== Dataset entries ==
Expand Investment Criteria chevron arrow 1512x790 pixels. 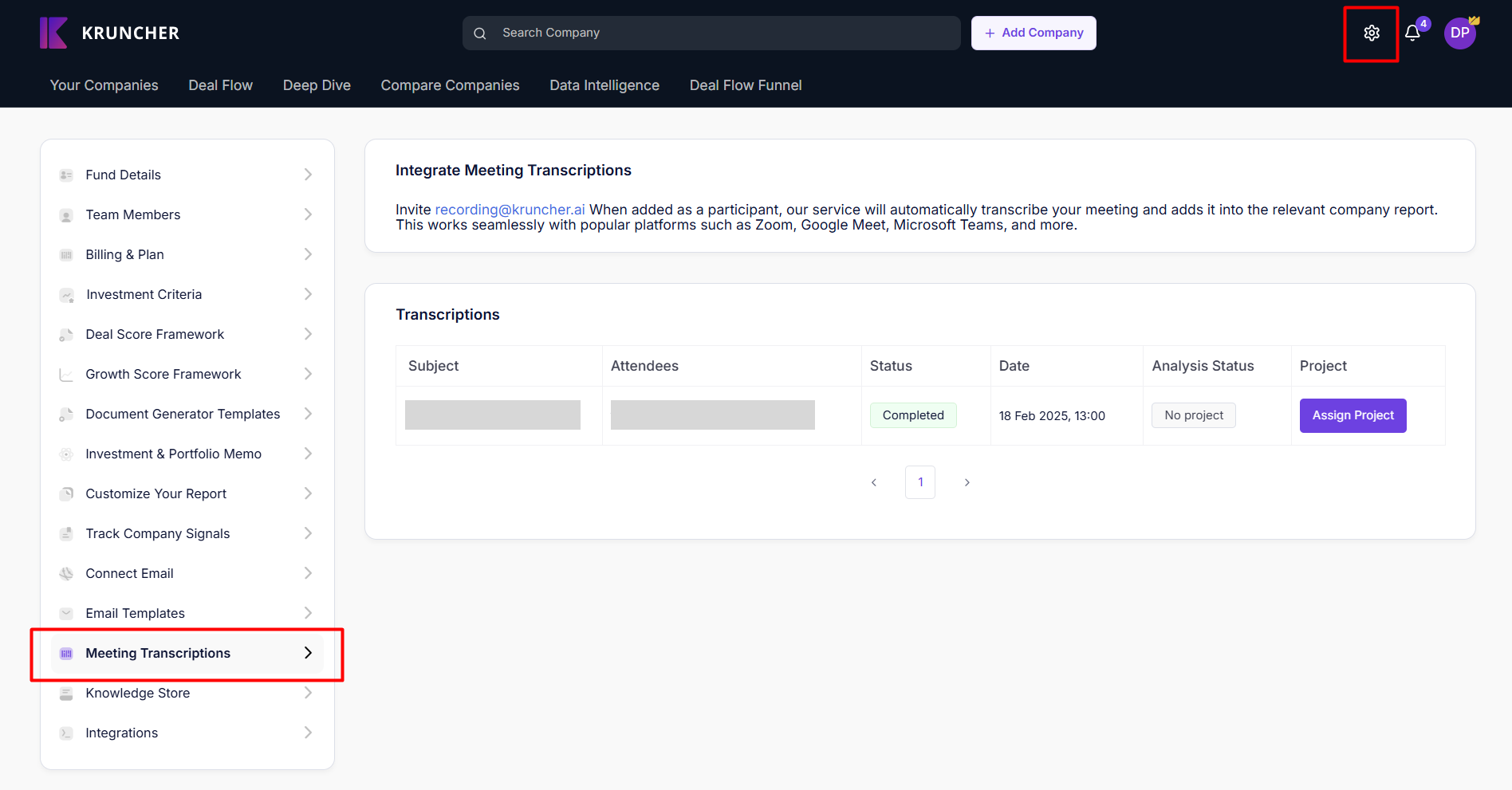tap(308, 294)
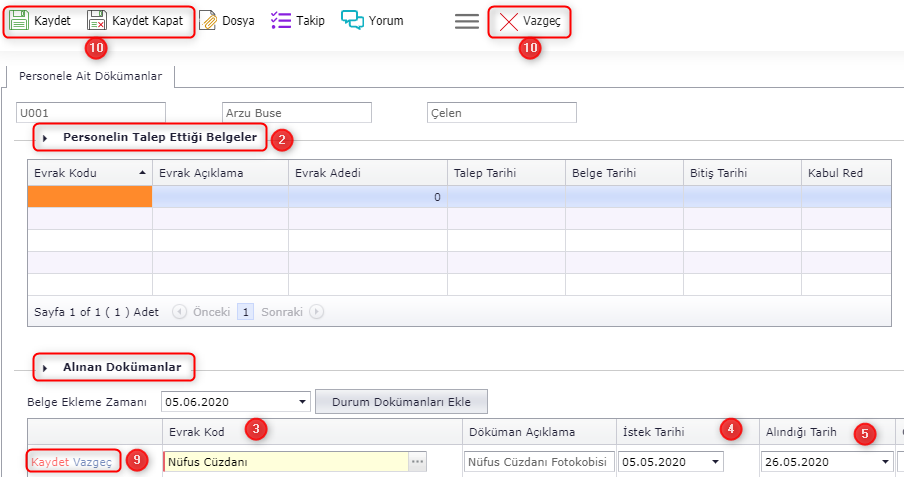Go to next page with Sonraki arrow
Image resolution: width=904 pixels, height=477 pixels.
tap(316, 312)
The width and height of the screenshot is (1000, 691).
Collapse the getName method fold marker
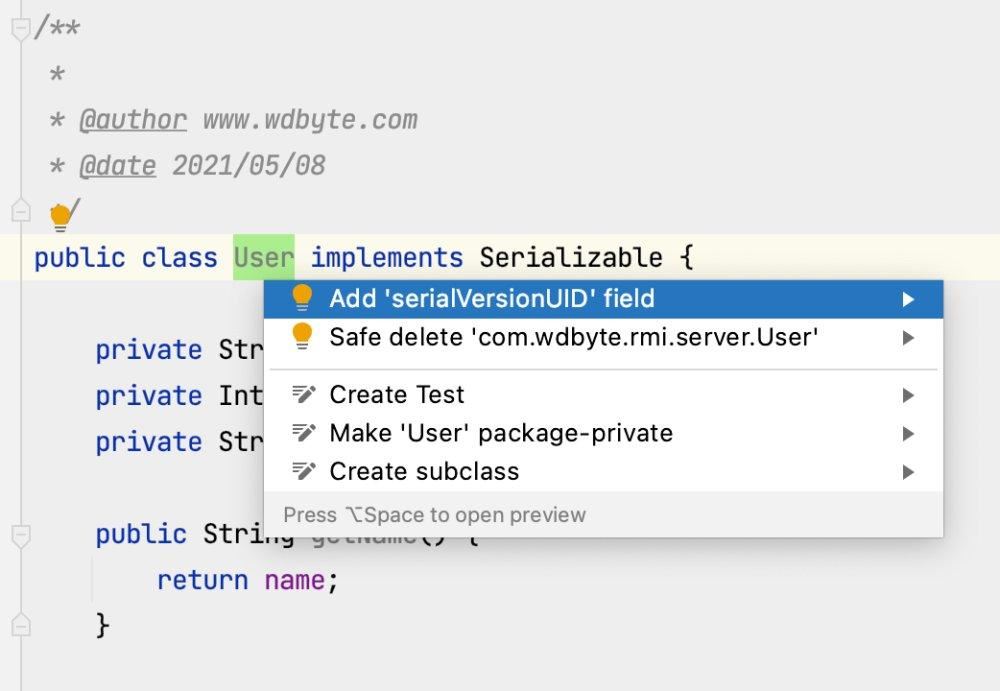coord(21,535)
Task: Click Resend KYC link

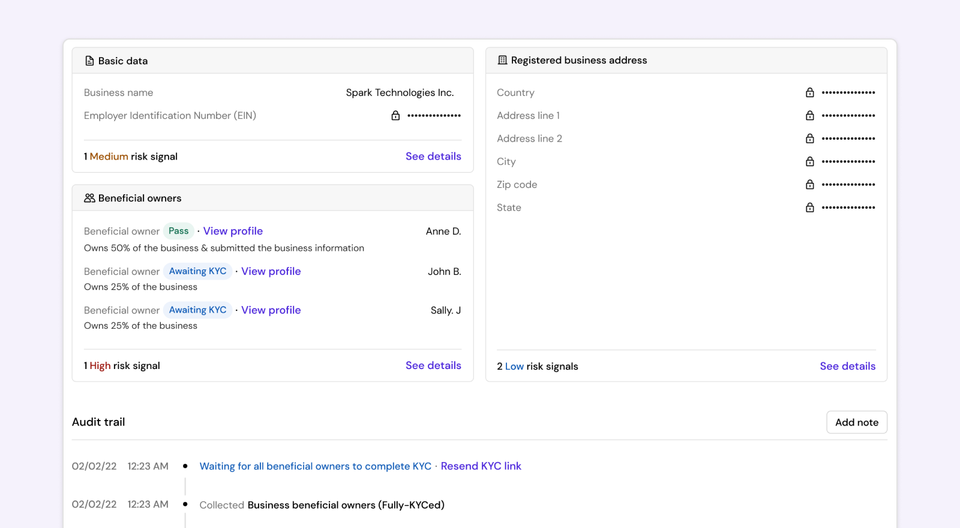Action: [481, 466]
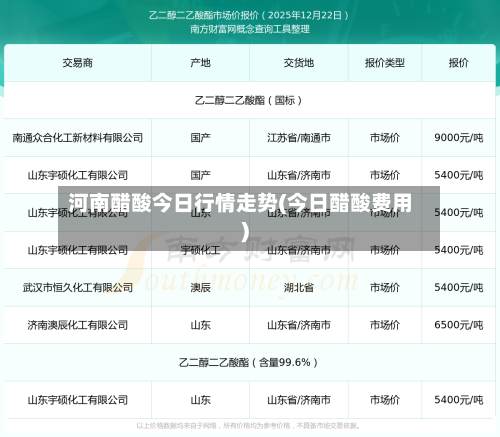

== Work order ==
Skip every picture. Repeat word for word the lines from the line holding "The width and" through the end of the entries above.

== Task answer ==
The width and height of the screenshot is (1000, 691).
Collapse the getName method fold marker
coord(21,535)
Task: Click Resend KYC link

Action: [481, 466]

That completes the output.